■ **Aim of the exercise**: Count the lines below that contain the word "checkbox", and reply with only that number.

■ **Excerpted data**:
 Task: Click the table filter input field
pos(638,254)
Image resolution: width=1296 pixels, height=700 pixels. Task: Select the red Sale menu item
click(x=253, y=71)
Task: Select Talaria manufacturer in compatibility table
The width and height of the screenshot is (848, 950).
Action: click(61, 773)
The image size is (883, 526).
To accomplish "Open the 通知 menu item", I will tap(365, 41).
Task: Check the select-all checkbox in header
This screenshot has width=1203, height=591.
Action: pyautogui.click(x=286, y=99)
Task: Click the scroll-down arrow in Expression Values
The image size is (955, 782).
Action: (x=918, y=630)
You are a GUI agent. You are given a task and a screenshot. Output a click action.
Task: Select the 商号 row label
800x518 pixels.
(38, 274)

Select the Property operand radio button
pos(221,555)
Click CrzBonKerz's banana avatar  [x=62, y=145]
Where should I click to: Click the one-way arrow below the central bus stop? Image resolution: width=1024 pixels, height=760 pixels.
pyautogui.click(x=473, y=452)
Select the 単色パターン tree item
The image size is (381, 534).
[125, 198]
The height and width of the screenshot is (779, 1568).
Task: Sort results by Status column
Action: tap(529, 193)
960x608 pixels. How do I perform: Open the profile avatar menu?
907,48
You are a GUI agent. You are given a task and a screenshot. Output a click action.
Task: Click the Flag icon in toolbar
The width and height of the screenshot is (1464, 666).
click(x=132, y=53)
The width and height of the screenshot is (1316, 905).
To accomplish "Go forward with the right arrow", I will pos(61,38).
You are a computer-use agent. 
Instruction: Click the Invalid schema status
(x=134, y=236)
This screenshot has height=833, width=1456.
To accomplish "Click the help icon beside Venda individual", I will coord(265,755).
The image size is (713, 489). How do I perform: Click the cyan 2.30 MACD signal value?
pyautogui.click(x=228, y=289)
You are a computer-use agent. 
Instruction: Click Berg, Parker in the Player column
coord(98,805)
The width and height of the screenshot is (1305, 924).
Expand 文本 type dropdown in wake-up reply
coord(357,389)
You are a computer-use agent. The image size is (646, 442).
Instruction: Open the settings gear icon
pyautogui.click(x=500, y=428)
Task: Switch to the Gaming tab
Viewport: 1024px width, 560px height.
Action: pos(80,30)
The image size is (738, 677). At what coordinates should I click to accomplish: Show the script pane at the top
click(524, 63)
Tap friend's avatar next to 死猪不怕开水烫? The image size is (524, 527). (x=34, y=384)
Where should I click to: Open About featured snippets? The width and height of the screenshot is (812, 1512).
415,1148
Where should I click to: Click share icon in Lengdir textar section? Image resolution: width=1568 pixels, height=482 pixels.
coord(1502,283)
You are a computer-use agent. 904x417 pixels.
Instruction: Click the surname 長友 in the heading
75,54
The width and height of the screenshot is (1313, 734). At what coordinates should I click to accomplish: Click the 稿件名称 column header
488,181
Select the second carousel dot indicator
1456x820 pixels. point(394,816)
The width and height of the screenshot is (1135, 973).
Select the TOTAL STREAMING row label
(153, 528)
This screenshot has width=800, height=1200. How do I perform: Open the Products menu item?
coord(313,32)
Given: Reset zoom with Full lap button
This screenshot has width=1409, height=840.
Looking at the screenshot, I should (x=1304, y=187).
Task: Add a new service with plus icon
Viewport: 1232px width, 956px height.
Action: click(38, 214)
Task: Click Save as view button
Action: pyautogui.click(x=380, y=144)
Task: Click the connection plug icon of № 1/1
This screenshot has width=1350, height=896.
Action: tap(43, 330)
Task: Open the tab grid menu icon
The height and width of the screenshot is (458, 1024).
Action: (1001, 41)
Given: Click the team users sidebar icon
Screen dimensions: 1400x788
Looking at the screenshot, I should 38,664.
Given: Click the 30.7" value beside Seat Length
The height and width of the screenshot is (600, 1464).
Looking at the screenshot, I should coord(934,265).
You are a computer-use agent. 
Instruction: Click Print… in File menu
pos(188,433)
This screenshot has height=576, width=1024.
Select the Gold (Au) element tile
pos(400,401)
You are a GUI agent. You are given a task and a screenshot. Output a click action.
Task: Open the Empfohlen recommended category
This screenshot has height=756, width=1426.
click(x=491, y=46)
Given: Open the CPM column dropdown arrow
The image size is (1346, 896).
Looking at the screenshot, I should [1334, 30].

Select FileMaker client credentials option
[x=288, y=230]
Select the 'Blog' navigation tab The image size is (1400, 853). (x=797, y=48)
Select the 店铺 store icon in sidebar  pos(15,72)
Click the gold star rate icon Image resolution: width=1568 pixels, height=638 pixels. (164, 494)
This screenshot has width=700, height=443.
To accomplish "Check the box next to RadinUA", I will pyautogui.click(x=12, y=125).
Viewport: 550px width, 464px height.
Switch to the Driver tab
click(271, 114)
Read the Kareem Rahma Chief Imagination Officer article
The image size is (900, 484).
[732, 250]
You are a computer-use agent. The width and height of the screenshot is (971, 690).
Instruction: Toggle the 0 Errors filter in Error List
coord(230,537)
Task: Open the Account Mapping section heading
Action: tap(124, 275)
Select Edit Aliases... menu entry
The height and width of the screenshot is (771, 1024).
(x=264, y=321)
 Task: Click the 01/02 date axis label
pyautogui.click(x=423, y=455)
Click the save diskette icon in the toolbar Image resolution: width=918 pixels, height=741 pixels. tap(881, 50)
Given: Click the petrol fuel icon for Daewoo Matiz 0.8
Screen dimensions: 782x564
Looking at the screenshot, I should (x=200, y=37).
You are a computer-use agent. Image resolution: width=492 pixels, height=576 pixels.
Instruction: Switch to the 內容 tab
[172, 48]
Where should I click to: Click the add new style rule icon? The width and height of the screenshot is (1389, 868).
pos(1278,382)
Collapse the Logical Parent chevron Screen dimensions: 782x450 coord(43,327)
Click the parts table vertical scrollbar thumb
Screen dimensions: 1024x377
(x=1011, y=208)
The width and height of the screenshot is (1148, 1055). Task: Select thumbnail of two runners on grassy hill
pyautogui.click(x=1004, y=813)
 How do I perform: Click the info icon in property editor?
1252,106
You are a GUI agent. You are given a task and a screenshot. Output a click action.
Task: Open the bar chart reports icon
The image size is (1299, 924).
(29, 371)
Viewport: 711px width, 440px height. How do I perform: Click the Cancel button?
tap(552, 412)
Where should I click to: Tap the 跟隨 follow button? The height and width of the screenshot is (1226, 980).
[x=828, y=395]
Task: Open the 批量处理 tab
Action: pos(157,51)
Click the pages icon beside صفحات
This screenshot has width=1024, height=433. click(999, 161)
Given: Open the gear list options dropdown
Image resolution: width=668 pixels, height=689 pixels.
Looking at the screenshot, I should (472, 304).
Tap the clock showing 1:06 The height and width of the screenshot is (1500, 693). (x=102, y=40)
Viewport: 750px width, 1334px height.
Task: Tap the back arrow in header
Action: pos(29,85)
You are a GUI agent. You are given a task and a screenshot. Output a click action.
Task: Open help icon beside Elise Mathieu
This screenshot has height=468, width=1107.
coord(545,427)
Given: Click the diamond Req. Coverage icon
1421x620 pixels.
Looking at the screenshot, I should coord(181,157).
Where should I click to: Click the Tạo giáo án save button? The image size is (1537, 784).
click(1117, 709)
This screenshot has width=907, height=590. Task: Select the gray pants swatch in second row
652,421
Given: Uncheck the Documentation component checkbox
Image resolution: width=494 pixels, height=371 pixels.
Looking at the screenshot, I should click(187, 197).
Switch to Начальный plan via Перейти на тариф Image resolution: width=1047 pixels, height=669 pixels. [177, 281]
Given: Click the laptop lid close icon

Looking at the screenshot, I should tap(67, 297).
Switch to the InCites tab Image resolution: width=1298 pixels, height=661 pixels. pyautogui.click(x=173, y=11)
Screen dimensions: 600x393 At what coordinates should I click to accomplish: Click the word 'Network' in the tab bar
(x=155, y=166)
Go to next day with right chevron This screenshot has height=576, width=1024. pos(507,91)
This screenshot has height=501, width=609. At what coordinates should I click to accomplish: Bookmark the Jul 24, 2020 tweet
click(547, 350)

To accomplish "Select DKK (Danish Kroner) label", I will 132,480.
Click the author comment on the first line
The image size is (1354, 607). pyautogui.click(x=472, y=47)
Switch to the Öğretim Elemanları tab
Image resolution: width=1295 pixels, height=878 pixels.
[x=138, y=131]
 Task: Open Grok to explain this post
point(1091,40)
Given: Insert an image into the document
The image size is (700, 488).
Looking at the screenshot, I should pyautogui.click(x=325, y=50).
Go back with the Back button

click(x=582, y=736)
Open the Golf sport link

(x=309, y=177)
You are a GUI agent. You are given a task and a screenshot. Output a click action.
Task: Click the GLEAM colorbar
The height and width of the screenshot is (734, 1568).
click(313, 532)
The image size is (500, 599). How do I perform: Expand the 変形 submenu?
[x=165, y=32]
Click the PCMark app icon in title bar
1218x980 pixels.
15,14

■ **Solution for this task**: 2